User data stolen from major cryptocurrency exchange.
Hackers have managed to steal user data and money from Bithumb, one of the world’s biggest Bitcoin and Ethereum cryptocurrency exchanges, the company has announced.
According to Bithumb, the company’s internal network and core servers were themselves not attacked. Instead it appears that the hackers manged to steal a database of user information from the personal computer of a Bithumb employee.
PC, not server
In a statement Bithumb said “The employee PC, not the head office server, was hacked. Personal information such as mobile phone and email address of some users were leaked. However, some customers were found to have been stolen from because of the disposable password used in electronic financial transactions.”
Bithumb is South Korea’s top cryptocurrency exchange, and the global leader for the trade of Ether, a ‘competitor’ cryptocurrency of Bitcoin associated with the Ethereum computing network. As a direct result of the data breach, Bithumb activity spiked in the following days to become the number one trader globally, as trading activity increased. The company believes that the personal details of more than 30,000 of its customers, (around 3%) were stolen as a result.
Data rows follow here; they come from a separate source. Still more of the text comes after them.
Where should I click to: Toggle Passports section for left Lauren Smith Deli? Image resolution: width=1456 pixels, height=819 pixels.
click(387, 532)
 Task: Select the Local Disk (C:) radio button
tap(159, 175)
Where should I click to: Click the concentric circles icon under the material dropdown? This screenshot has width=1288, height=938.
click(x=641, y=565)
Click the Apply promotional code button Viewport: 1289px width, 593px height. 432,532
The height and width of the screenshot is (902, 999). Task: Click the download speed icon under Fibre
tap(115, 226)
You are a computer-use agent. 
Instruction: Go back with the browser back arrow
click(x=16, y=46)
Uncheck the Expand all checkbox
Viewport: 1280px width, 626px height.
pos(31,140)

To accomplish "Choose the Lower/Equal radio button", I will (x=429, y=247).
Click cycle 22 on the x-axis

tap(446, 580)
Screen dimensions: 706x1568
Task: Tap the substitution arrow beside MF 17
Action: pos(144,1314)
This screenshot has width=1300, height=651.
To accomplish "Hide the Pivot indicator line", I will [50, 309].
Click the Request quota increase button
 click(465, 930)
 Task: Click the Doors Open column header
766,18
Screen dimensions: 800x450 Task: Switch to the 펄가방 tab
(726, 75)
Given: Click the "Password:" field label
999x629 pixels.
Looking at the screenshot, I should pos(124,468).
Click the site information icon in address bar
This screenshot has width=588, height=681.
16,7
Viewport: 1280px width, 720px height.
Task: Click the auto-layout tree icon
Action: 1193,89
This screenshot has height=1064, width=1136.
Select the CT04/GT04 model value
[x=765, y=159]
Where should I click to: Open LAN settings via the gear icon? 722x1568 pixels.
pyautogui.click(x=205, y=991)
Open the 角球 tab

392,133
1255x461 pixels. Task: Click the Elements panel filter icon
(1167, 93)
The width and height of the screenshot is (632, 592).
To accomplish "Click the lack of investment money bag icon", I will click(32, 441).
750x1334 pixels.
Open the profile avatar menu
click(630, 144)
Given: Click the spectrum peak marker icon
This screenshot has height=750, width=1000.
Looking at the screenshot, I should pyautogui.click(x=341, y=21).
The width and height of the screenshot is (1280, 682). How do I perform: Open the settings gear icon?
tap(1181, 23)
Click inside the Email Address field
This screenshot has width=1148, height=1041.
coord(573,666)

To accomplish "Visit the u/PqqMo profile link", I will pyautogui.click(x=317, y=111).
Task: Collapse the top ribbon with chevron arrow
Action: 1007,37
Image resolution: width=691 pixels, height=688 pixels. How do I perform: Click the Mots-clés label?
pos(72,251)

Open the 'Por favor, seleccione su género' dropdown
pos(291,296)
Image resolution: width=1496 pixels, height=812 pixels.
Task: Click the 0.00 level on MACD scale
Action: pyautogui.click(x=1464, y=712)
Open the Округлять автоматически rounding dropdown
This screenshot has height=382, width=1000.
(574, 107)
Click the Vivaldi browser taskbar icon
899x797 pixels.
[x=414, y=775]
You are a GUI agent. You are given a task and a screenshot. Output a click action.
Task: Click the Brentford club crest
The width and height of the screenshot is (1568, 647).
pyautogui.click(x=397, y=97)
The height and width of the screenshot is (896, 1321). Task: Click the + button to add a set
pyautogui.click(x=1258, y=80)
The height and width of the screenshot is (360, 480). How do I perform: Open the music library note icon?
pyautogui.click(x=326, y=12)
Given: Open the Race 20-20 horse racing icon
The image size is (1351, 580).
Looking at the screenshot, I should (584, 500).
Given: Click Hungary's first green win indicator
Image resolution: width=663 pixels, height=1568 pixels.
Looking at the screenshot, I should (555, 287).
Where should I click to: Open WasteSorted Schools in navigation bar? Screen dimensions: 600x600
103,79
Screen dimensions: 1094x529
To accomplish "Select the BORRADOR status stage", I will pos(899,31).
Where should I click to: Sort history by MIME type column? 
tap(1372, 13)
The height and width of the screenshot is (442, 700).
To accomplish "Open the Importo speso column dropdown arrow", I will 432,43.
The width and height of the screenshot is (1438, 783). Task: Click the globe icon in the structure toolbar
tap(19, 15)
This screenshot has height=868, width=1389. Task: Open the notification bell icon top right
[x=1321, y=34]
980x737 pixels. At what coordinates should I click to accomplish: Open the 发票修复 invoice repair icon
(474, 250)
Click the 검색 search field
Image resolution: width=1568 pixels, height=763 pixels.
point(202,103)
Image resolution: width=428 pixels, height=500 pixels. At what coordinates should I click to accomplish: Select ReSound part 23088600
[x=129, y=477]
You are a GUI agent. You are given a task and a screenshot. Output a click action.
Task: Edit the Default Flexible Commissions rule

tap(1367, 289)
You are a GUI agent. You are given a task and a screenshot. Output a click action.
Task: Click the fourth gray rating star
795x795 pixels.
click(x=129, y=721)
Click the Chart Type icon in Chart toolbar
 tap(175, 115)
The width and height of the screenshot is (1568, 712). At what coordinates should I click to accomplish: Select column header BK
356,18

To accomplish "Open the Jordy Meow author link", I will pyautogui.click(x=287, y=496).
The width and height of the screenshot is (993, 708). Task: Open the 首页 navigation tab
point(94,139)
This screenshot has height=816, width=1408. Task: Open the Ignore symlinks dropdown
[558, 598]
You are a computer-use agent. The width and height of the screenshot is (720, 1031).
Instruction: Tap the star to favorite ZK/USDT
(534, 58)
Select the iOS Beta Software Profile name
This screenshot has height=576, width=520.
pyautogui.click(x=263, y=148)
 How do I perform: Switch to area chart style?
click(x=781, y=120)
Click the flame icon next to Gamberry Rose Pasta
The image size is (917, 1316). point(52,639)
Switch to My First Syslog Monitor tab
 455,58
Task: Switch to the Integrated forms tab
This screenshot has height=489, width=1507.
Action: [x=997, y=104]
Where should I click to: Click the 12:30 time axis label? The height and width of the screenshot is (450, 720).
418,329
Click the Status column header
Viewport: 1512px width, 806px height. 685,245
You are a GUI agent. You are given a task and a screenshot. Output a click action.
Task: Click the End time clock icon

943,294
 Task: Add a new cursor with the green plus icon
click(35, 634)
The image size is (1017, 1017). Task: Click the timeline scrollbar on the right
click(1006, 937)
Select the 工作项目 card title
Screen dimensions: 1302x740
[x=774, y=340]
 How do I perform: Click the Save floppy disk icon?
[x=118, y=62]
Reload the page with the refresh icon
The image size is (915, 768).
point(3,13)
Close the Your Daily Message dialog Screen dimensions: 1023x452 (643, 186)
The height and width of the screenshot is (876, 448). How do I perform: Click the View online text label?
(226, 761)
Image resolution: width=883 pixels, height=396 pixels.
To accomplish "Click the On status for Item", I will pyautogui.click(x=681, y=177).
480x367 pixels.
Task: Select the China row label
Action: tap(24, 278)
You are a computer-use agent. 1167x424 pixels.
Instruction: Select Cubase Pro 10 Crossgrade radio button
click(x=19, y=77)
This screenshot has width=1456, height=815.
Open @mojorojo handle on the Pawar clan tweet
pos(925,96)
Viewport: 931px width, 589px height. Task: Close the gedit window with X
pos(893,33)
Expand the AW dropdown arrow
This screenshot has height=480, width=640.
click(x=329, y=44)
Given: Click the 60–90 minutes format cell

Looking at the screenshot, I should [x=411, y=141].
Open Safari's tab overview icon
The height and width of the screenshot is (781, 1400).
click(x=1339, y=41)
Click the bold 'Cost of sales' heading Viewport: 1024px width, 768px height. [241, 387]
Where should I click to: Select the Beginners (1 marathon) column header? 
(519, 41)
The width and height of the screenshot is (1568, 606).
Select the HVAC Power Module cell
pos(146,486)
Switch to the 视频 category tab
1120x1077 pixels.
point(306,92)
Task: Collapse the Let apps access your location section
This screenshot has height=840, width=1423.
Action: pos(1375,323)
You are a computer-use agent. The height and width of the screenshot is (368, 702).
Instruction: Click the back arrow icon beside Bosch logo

A notice posted to the company’s ‘cafe’ stated categorically that the stolen data did not contain passwords. But it now appears that dozens of customers have reported receiving follow-up scam calls. The stolen data has allegedly been subsequently used to fool Bithumb users into letting thieves steal funds directly from their accounts, conning them into sharing their account authentication codes.
Bitumen has already promised to compensate affected users. The exchange said it would also compensate people for additional losses related to the attacks.
“For those who have suffered additional damage due to this incident, as soon as the amount of damages is confirmed, we will reimburse the entire amount of damages.” (On this particular point, I am trusting that Google translate has rendered Bithumb’s words correctly: What can I say, I don’t speak the language. I have been led to believe however, that one cannot say they have lived, until they have experienced Shakespeare’s Macbeth performed entirely in Korean. True story.)
Like Bitcoin, Ethereum and other cryptocurrencies are, as of yet not regulated in South Korea. Efforts by Korea’s financial authorities have struggled in recent times to adapt to the virtual currencies despite their rapid rise in value and the number of people mining and trading the currencies.
Bithumb is just the latest cryptocurrency exchange in recent months. Yapizon, another South Korean cryptocurrency exchange was successfully hacked by attackers in May, accumulating losses of almost 4,000 Bitcoin, which at the time was valued at around US$5.5 million.
As a total aside, when I first started writing professionally, one of my first clients said they could pay me in Bitcoin. I said no I would prefer real money. Had I accepted, I would currently have no mortgage. I am reminded of this fact every time I mention Bitcoin in a story.